Technology and science have increasingly become prime state policy issues as communications technologies of the new economy supplant the older manufacturing technologies in investment popularity and job creation.

Ever since the 1960's, states -- led by Pennsylvania, Ohio, New Jersey, New York, California, and Massachusetts -- have tried to integrate research and technology with their economic development programs. Lately, however, technology issues have been given even higher priority due to the Internet/Ecommerce explosion and the formation of high tech enterprises.

The State Science and Technology Institute (SSTI) recently issued a report outlining through case studies what states are doing to spur their economies through science and technology. They are focusing "on building their research capacity, on increasing the availability of capital, on improving the skills of their workforce, and on a combination of those and other strategies," says Dan Berglund, executive director of the Columbus, Ohio-based institute.
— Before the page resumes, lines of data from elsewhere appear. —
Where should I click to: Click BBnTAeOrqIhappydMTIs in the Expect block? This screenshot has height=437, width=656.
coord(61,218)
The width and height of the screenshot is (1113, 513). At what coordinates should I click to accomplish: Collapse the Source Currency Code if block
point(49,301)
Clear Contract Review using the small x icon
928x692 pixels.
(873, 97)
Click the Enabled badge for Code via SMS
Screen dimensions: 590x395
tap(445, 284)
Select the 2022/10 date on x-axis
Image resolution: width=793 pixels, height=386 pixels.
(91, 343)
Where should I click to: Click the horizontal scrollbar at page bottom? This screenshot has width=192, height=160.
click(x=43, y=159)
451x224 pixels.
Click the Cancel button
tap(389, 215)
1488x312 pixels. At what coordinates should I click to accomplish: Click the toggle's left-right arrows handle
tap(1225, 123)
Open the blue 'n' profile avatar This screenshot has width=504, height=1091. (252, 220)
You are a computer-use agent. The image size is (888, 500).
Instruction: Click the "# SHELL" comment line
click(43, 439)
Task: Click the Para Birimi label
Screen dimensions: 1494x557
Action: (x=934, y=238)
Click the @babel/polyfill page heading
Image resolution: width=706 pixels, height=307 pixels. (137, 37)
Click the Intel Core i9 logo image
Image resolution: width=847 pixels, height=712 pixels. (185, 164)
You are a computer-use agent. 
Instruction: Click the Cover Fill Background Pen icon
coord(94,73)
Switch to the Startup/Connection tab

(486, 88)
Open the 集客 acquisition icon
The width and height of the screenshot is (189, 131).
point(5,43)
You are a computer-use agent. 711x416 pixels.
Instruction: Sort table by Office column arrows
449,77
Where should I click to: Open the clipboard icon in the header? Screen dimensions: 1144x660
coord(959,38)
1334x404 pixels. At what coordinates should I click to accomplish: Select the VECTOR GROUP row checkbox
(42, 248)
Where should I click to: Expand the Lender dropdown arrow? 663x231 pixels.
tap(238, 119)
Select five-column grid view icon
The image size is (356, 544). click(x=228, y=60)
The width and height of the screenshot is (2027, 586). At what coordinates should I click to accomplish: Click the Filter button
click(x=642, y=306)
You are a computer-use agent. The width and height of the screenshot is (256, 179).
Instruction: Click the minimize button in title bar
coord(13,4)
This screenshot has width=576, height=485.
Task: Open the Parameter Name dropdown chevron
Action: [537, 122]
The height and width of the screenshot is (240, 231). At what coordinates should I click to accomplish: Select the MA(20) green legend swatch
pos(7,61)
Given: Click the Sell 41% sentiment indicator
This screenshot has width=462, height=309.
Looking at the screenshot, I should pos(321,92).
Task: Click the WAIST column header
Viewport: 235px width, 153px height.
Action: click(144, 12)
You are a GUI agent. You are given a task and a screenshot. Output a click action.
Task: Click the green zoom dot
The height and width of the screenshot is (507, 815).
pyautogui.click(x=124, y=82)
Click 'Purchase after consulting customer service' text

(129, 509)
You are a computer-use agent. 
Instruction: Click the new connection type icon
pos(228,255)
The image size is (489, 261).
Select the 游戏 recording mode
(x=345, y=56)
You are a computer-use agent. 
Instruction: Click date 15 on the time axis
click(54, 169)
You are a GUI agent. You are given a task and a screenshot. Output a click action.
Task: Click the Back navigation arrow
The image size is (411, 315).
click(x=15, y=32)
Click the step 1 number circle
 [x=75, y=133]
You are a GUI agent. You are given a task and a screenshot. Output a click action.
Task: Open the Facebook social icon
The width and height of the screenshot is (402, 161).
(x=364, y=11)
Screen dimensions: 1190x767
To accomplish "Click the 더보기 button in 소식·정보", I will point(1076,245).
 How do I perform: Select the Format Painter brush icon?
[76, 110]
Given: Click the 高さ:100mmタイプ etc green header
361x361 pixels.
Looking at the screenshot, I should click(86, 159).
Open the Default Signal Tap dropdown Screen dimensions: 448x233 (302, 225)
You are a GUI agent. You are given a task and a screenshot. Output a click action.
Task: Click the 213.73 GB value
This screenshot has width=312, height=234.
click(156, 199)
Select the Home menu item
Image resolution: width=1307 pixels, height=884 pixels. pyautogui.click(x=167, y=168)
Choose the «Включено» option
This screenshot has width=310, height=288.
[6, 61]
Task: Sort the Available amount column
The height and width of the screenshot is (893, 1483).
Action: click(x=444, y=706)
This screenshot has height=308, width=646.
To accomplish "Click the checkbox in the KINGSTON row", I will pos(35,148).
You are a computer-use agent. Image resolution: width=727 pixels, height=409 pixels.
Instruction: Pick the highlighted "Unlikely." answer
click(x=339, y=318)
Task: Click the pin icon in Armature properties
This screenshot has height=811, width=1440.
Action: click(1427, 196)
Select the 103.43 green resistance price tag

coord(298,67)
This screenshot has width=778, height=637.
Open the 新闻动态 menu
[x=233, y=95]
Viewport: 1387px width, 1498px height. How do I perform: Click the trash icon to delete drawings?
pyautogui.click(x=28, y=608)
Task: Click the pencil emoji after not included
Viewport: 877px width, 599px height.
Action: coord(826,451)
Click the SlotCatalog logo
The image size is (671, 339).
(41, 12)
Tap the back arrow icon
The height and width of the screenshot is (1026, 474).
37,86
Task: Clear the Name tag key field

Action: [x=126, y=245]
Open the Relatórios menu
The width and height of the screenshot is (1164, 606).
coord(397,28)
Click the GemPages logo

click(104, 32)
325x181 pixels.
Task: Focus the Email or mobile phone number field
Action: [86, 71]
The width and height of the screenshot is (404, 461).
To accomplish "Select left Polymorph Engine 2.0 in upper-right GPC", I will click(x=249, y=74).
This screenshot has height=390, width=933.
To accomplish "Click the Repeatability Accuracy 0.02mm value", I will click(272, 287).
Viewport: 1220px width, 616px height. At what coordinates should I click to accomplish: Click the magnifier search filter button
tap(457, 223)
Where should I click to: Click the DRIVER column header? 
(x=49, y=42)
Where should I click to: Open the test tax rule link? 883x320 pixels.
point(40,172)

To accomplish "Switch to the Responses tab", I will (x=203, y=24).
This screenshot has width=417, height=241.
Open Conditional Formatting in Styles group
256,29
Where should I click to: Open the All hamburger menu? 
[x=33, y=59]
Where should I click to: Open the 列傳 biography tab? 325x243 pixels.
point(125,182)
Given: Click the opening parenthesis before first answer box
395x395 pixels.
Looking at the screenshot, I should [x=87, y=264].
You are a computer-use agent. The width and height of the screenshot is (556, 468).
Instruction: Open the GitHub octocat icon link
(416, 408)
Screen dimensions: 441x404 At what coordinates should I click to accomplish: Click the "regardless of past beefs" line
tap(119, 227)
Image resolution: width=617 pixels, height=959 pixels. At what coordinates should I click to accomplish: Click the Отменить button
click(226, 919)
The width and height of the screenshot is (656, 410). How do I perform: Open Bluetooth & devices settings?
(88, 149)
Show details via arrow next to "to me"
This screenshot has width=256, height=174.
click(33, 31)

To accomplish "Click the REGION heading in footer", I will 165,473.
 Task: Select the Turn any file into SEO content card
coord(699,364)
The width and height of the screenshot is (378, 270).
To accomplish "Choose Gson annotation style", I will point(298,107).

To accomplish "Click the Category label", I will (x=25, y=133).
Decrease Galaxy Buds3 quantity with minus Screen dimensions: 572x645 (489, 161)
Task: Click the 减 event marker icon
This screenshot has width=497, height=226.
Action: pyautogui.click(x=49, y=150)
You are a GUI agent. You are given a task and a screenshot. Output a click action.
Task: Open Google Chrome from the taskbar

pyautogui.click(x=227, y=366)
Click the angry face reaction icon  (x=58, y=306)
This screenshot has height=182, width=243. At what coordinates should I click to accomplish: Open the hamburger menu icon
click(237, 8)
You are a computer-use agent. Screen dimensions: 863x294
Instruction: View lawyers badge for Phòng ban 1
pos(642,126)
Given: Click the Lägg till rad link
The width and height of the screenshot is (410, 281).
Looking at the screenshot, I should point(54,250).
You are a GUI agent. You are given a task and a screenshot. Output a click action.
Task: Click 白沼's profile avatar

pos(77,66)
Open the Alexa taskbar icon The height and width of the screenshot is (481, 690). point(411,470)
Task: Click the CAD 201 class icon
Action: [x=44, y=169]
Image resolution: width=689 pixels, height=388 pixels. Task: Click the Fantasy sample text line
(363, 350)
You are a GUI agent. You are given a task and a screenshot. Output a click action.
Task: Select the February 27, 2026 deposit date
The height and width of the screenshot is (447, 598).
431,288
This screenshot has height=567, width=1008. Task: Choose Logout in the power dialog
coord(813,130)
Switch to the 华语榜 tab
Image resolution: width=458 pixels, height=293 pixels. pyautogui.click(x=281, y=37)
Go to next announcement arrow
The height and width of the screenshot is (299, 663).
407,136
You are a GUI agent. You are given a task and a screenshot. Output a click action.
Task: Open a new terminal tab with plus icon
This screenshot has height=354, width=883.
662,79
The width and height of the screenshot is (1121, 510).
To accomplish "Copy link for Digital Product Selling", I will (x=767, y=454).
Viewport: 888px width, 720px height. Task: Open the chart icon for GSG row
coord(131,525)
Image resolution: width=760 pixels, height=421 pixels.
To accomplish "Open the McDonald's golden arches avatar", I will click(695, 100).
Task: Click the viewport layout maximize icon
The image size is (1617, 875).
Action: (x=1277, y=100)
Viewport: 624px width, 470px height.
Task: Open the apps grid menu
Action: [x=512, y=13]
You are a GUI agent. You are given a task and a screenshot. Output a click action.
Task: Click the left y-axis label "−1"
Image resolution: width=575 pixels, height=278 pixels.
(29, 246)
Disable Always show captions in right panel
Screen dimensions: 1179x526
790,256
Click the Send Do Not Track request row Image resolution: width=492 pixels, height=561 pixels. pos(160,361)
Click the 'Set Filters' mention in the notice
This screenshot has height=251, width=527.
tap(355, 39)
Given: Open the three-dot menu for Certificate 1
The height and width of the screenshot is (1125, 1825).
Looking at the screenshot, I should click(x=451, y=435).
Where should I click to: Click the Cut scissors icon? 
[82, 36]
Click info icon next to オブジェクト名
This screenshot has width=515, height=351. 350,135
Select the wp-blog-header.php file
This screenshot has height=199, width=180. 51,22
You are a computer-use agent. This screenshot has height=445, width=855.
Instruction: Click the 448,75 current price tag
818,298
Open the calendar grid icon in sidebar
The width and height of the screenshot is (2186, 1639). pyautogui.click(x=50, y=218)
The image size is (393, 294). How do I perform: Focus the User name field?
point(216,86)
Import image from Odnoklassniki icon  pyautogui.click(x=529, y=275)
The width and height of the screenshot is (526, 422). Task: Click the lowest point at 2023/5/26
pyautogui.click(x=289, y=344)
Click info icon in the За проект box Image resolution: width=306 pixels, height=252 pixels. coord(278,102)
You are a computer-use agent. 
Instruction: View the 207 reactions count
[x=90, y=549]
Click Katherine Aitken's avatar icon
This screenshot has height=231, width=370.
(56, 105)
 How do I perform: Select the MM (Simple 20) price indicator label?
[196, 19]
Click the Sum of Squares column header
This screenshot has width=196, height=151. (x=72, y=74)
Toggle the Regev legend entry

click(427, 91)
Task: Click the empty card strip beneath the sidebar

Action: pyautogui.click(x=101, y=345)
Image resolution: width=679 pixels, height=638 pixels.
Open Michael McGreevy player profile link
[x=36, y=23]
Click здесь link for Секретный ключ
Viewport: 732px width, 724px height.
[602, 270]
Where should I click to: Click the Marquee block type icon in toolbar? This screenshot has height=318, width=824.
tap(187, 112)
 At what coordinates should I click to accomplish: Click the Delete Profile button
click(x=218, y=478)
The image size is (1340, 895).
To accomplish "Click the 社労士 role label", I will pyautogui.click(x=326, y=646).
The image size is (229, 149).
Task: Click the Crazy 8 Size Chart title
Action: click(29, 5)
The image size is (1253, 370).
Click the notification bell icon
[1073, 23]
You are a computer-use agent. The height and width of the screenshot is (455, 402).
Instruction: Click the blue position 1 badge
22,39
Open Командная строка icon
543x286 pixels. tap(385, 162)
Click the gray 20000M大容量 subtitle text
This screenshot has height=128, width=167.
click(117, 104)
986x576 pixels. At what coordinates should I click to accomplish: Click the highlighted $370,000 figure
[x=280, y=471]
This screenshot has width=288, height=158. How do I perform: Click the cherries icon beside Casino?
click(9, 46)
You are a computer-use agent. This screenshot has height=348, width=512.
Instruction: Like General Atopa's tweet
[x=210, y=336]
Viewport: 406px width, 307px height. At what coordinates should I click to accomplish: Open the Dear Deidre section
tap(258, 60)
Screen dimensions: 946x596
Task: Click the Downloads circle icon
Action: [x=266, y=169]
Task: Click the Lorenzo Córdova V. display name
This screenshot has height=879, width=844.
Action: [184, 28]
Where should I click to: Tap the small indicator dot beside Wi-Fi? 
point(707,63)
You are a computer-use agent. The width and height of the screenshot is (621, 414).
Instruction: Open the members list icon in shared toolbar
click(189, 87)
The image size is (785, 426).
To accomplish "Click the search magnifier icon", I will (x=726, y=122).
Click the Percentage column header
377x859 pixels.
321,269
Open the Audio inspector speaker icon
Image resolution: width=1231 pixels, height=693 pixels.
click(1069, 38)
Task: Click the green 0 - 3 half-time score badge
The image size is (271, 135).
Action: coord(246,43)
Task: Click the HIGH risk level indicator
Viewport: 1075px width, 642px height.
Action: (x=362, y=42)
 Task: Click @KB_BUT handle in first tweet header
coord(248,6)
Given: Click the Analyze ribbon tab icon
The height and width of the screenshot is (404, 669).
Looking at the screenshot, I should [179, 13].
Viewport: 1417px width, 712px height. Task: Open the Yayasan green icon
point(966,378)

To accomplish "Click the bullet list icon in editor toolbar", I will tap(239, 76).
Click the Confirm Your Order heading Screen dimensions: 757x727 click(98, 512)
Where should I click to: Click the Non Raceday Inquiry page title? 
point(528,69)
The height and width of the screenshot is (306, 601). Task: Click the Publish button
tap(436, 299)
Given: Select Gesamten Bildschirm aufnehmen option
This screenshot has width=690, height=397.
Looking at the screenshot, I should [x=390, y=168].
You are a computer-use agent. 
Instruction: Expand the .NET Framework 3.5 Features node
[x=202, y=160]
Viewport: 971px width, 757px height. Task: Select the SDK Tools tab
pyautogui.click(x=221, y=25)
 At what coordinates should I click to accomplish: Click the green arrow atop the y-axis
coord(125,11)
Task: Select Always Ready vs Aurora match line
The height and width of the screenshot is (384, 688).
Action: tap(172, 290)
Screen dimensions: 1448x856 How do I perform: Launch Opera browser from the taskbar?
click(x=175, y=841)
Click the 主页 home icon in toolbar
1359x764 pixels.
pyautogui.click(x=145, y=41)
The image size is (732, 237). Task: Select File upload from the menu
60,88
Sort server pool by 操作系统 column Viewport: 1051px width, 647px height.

SSTI was established in 1996, the outgrowth of a report issued by the Carnegie Commission on Science, Technology, and Government in 1992. The report said states needed to do a better job of connecting their economic development goals with their scientific and technological resources.

That meant stronger ties between state government and federal research and development programs, industrial firms and academic labs. The report said a new organization was needed to do that, and with the help of a Carnegie grant, the institute came into being.

From its website, SSTI connects science and technology programs and officials throughout the country through a weekly news service and various Internet linkages.

The SSTI report on state activities describes such initiatives as a new science and technology council in Idaho, a loan forgiveness program in Arkansas for students who choose high tech careers, Michigan's $1 billion program to spur biotechnology development under various financial mechanisms, Wisconsin's new $100 million venture capital fund for new technologies, and various schemes by states to use tobacco money to fund technological R&D in several economically and socially important fields.

However, Berglund sounds a note of caution. "While the new activity is occurring literally from Maine to Hawaii," he says, "the one disturbing note in this new activity is its concentration in certain geographic areas. Policy makers will need to consider the implications for their individual states and for the country (of) the paucity of new activity in the West and South."

Among the laggards are Florida and Tennessee in the South, Wyoming and Montana in the West.

Bergland concedes that southern states have sponsored a Southern Technology Council for years, and that Georgia has emerged as a leading light in the South in building a strong research and technology infrastructure. But he says the problem in both the South and the West is lack of enough political willpower to sustain programs after they are conceived.

The federal link is an important element in the technological agendas for the states because of the amount of federal money spent on R&D. While the federal government has fallen short of its goal in seeing that state interests are represented in agency programs, a federal-state "Innovation Partnership" does exist and is operated out of the Commerce Department.

Commerce has in fact taken the lead in relating its work to state priorities. One popular Commerce Department program is the Manufacturing Extension Partnership within the National Institute of Standards and Technology. MEP, through sites in each of the 50 states and Puerto Rico, helps small manufacturing businesses improve their operations. State officials have been given an oversight and management role in most of the centers. The Housing and Urban Development Department has also tried to incorporate state and local thinking in its urban development programs.

Berglund says he is encouraged by the recent formation at the National Science Foundation of a new $8 million Office of Innovation Partnerships designed to connect research and institutions supported by the agency with state technology programs. But on the whole, says Berglund, the initiatives on the federal side are lagging.